La guerre des porcs a commencé avec un problème spécifique à l’âge de l’exploration: un certain nombre de pays différents avaient envoyé des hommes dans des bateaux pour naviguer le long de la côte ouest de l’Amérique du Nord et cartographier des parties de l’intérieur. Ces pays croyaient tous, en vertu de cet acte, que cette grande étendue de terre leur appartenait maintenant. (Les personnes qui vivaient sur ces terres avant d’être « découvertes » par les puissances européennes n’ont pas été prises en compte dans ce calcul politique.) Au début du 19e siècle, la Grande-Bretagne, les États-Unis, la Russie et l’Espagne avaient tous des conceptions et des revendications sur ce qu’on appelait le territoire de l’Oregon, qui s’étendait de ce qui est maintenant la frontière la plus méridionale de l’Alaska, jusqu’en Californie et à l’est jusqu’aux montagnes Rocheuses.

Au fil du temps, les États-Unis et la Grande-Bretagne ont convaincu la Russie et l’Espagne de reculer sur leurs revendications et, tout au long des années 1840, ont accepté une occupation conjointe qui a laissé la question sans réponse pendant un certain temps.
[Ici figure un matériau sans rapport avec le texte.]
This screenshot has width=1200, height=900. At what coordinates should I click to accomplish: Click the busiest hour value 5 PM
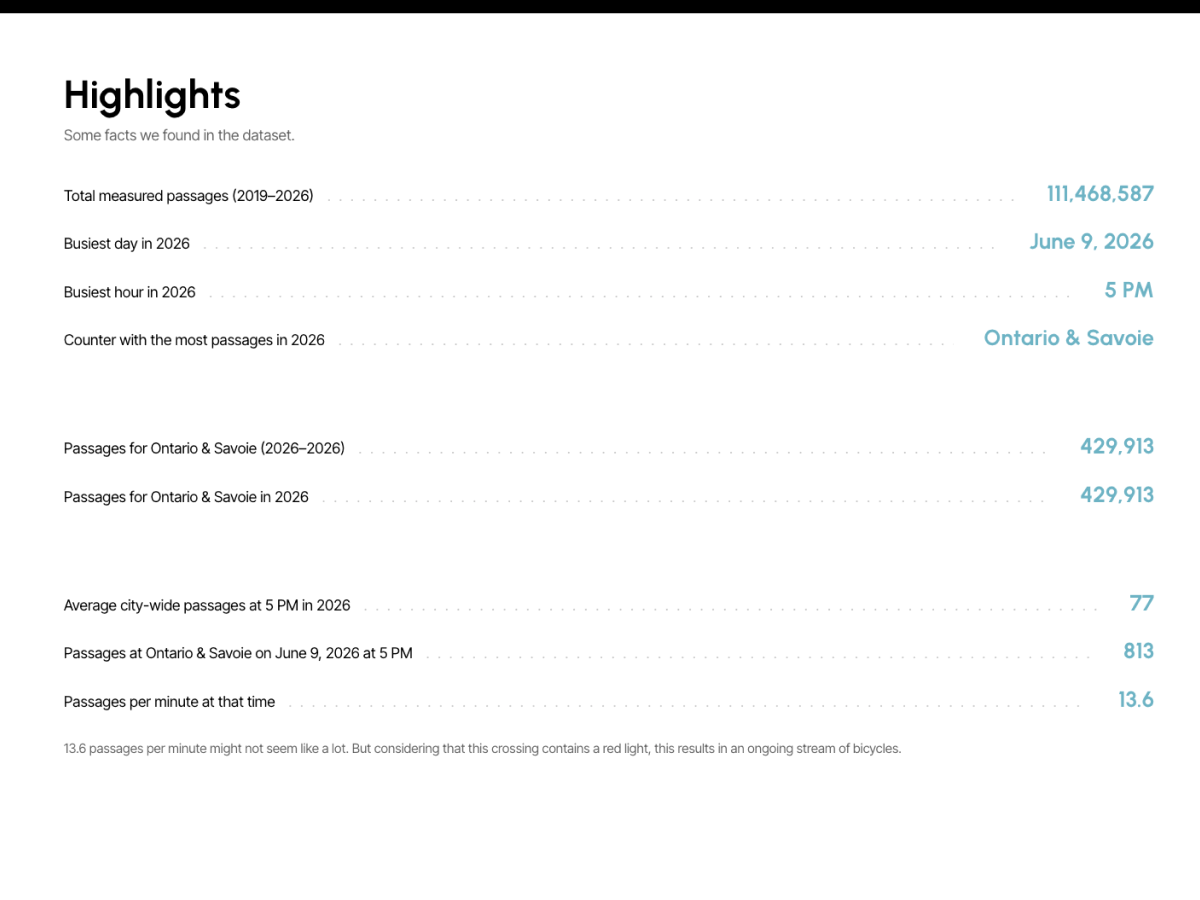(x=1129, y=290)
Cependant, à mesure que les colons blancs commençaient à arriver en plus grand nombre, cet arrangement inconfortable devint un problème. En 1846, le traité de l’Oregon a tracé une ligne le long du 49e parallèle, coupant le territoire en deux et créant ce qui est maintenant la frontière canado-américaine.

Mais au bord du continent, la frontière descendait, selon le traité,  » au milieu du chenal qui sépare le continent de l’île de Vancouver et de là vers le sud par le milieu dudit chenal. »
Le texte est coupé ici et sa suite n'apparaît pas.